▶ Exercise details
Print every entry exactly as written.

Collected data entries:
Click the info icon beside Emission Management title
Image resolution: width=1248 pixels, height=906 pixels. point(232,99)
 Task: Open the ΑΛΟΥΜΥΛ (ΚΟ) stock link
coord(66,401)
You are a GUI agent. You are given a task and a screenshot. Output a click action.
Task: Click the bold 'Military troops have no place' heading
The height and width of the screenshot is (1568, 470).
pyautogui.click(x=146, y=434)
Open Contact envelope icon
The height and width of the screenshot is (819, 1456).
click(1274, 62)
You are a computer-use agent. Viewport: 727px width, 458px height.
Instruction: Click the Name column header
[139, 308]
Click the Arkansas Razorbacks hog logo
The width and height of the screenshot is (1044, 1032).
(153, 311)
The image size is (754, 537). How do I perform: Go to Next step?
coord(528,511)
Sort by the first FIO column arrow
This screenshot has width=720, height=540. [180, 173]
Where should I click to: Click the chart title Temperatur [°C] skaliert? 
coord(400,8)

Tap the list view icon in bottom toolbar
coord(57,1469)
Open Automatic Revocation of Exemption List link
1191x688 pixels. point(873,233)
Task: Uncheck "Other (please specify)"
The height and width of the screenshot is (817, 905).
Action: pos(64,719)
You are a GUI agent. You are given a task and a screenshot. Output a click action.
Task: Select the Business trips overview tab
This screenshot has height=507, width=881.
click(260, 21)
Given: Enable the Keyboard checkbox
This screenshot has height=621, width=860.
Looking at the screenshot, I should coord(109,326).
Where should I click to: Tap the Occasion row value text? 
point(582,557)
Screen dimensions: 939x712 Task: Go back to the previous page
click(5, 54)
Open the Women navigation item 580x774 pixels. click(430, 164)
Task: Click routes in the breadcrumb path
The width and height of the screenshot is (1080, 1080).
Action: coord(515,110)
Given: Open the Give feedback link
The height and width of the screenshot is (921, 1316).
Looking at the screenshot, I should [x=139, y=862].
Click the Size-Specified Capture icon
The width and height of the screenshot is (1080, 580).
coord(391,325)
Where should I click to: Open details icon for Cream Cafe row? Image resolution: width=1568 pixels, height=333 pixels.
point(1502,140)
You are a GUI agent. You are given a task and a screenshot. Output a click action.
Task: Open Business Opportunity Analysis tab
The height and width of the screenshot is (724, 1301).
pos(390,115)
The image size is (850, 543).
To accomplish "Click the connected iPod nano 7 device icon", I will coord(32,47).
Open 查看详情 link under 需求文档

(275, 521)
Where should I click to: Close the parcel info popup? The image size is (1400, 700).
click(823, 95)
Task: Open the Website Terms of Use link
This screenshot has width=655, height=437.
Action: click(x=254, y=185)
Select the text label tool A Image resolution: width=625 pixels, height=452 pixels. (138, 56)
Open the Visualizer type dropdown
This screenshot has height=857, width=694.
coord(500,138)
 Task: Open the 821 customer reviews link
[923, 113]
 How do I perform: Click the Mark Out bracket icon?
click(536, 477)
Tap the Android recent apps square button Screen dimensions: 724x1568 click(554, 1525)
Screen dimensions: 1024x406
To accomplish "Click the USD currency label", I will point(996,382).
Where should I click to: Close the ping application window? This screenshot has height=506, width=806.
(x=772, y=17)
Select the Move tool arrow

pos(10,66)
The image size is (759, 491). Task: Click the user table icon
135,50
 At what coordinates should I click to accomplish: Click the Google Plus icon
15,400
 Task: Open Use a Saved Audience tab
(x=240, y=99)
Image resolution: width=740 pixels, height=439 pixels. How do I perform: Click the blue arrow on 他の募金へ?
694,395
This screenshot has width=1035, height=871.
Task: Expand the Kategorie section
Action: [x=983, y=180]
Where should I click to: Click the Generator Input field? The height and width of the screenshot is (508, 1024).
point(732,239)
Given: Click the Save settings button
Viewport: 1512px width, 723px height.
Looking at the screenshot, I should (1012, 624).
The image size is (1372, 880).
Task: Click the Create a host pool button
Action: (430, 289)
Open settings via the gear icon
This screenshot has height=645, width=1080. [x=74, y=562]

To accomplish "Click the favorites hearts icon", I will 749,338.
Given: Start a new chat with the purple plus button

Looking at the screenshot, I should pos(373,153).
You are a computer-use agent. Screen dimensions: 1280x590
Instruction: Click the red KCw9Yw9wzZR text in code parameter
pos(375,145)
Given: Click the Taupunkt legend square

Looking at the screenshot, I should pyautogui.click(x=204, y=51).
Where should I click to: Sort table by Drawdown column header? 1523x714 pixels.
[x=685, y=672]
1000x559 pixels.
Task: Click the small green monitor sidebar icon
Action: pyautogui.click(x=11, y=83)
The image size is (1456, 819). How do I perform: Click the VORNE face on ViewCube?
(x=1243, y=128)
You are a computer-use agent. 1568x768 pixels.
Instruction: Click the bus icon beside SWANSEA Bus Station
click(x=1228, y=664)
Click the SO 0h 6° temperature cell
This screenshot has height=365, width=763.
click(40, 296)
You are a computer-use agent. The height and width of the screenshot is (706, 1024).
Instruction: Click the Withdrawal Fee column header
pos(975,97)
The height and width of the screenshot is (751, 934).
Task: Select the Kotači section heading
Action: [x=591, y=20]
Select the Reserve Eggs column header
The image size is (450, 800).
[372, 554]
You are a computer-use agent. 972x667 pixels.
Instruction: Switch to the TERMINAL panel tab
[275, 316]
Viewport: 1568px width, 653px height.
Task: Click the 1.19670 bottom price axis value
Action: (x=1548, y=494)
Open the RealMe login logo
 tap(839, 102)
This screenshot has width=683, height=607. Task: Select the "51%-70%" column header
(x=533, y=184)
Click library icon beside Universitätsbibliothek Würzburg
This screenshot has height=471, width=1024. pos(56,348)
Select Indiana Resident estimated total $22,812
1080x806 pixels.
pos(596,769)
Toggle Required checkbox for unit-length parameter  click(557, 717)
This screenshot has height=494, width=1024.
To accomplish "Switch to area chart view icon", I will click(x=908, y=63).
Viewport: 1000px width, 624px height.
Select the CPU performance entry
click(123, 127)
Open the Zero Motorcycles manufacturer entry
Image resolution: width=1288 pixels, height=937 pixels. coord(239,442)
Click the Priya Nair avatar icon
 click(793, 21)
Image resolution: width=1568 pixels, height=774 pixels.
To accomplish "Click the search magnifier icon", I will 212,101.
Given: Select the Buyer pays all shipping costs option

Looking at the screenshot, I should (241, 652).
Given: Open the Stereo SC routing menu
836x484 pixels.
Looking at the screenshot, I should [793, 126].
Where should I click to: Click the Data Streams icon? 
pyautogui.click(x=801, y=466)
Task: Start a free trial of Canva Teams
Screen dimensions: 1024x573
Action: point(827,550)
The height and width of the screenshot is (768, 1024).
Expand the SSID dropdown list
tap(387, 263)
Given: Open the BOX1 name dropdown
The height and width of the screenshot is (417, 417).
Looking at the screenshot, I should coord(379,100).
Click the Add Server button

▶ Result below
Click the info icon beside Emission Management title
Image resolution: width=1248 pixels, height=906 pixels. point(232,99)
 Task: Open the ΑΛΟΥΜΥΛ (ΚΟ) stock link
coord(66,401)
You are a GUI agent. You are given a task and a screenshot. Output a click action.
Task: Click the bold 'Military troops have no place' heading
The height and width of the screenshot is (1568, 470).
pyautogui.click(x=146, y=434)
Open Contact envelope icon
The height and width of the screenshot is (819, 1456).
click(1274, 62)
You are a computer-use agent. Viewport: 727px width, 458px height.
Instruction: Click the Name column header
[139, 308]
Click the Arkansas Razorbacks hog logo
The width and height of the screenshot is (1044, 1032).
(153, 311)
The image size is (754, 537). How do I perform: Go to Next step?
coord(528,511)
Sort by the first FIO column arrow
This screenshot has width=720, height=540. [180, 173]
Where should I click to: Click the chart title Temperatur [°C] skaliert? 
coord(400,8)

Tap the list view icon in bottom toolbar
coord(57,1469)
Open Automatic Revocation of Exemption List link
1191x688 pixels. point(873,233)
Task: Uncheck "Other (please specify)"
The height and width of the screenshot is (817, 905).
Action: pos(64,719)
You are a GUI agent. You are given a task and a screenshot. Output a click action.
Task: Select the Business trips overview tab
This screenshot has height=507, width=881.
click(260, 21)
Given: Enable the Keyboard checkbox
This screenshot has height=621, width=860.
Looking at the screenshot, I should coord(109,326).
Where should I click to: Tap the Occasion row value text? 
point(582,557)
Screen dimensions: 939x712 Task: Go back to the previous page
click(5, 54)
Open the Women navigation item 580x774 pixels. click(430, 164)
Task: Click routes in the breadcrumb path
The width and height of the screenshot is (1080, 1080).
Action: coord(515,110)
Given: Open the Give feedback link
The height and width of the screenshot is (921, 1316).
Looking at the screenshot, I should [x=139, y=862].
Click the Size-Specified Capture icon
The width and height of the screenshot is (1080, 580).
coord(391,325)
Where should I click to: Open details icon for Cream Cafe row? Image resolution: width=1568 pixels, height=333 pixels.
point(1502,140)
You are a GUI agent. You are given a task and a screenshot. Output a click action.
Task: Open Business Opportunity Analysis tab
The height and width of the screenshot is (724, 1301).
pos(390,115)
The image size is (850, 543).
To accomplish "Click the connected iPod nano 7 device icon", I will coord(32,47).
Open 查看详情 link under 需求文档

(275, 521)
Where should I click to: Close the parcel info popup? The image size is (1400, 700).
click(823, 95)
Task: Open the Website Terms of Use link
This screenshot has width=655, height=437.
Action: click(x=254, y=185)
Select the text label tool A Image resolution: width=625 pixels, height=452 pixels. (138, 56)
Open the Visualizer type dropdown
This screenshot has height=857, width=694.
coord(500,138)
 Task: Open the 821 customer reviews link
[923, 113]
 How do I perform: Click the Mark Out bracket icon?
click(536, 477)
Tap the Android recent apps square button Screen dimensions: 724x1568 click(554, 1525)
Screen dimensions: 1024x406
To accomplish "Click the USD currency label", I will point(996,382).
Where should I click to: Close the ping application window? This screenshot has height=506, width=806.
(x=772, y=17)
Select the Move tool arrow

pos(10,66)
The image size is (759, 491). Task: Click the user table icon
135,50
 At what coordinates should I click to accomplish: Click the Google Plus icon
15,400
 Task: Open Use a Saved Audience tab
(x=240, y=99)
Image resolution: width=740 pixels, height=439 pixels. How do I perform: Click the blue arrow on 他の募金へ?
694,395
This screenshot has width=1035, height=871.
Task: Expand the Kategorie section
Action: [x=983, y=180]
Where should I click to: Click the Generator Input field? The height and width of the screenshot is (508, 1024).
point(732,239)
Given: Click the Save settings button
Viewport: 1512px width, 723px height.
Looking at the screenshot, I should (1012, 624).
The image size is (1372, 880).
Task: Click the Create a host pool button
Action: (430, 289)
Open settings via the gear icon
This screenshot has height=645, width=1080. [x=74, y=562]

To accomplish "Click the favorites hearts icon", I will 749,338.
Given: Start a new chat with the purple plus button

Looking at the screenshot, I should pos(373,153).
You are a computer-use agent. Screen dimensions: 1280x590
Instruction: Click the red KCw9Yw9wzZR text in code parameter
pos(375,145)
Given: Click the Taupunkt legend square

Looking at the screenshot, I should pyautogui.click(x=204, y=51).
Where should I click to: Sort table by Drawdown column header? 1523x714 pixels.
[x=685, y=672]
1000x559 pixels.
Task: Click the small green monitor sidebar icon
Action: pyautogui.click(x=11, y=83)
The image size is (1456, 819). How do I perform: Click the VORNE face on ViewCube?
(x=1243, y=128)
You are a computer-use agent. 1568x768 pixels.
Instruction: Click the bus icon beside SWANSEA Bus Station
click(x=1228, y=664)
Click the SO 0h 6° temperature cell
This screenshot has height=365, width=763.
click(40, 296)
You are a computer-use agent. The height and width of the screenshot is (706, 1024).
Instruction: Click the Withdrawal Fee column header
pos(975,97)
The height and width of the screenshot is (751, 934).
Task: Select the Kotači section heading
Action: [x=591, y=20]
Select the Reserve Eggs column header
The image size is (450, 800).
[372, 554]
You are a computer-use agent. 972x667 pixels.
Instruction: Switch to the TERMINAL panel tab
[275, 316]
Viewport: 1568px width, 653px height.
Task: Click the 1.19670 bottom price axis value
Action: (x=1548, y=494)
Open the RealMe login logo
 tap(839, 102)
This screenshot has width=683, height=607. Task: Select the "51%-70%" column header
(x=533, y=184)
Click library icon beside Universitätsbibliothek Würzburg
This screenshot has height=471, width=1024. pos(56,348)
Select Indiana Resident estimated total $22,812
1080x806 pixels.
pos(596,769)
Toggle Required checkbox for unit-length parameter  click(557, 717)
This screenshot has height=494, width=1024.
To accomplish "Switch to area chart view icon", I will click(x=908, y=63).
Viewport: 1000px width, 624px height.
Select the CPU performance entry
click(123, 127)
Open the Zero Motorcycles manufacturer entry
Image resolution: width=1288 pixels, height=937 pixels. coord(239,442)
Click the Priya Nair avatar icon
 click(793, 21)
Image resolution: width=1568 pixels, height=774 pixels.
To accomplish "Click the search magnifier icon", I will 212,101.
Given: Select the Buyer pays all shipping costs option

Looking at the screenshot, I should (241, 652).
Given: Open the Stereo SC routing menu
836x484 pixels.
Looking at the screenshot, I should [793, 126].
Where should I click to: Click the Data Streams icon? 
pyautogui.click(x=801, y=466)
Task: Start a free trial of Canva Teams
Screen dimensions: 1024x573
Action: point(827,550)
The height and width of the screenshot is (768, 1024).
Expand the SSID dropdown list
tap(387, 263)
Given: Open the BOX1 name dropdown
The height and width of the screenshot is (417, 417).
Looking at the screenshot, I should coord(379,100).
Click the Add Server button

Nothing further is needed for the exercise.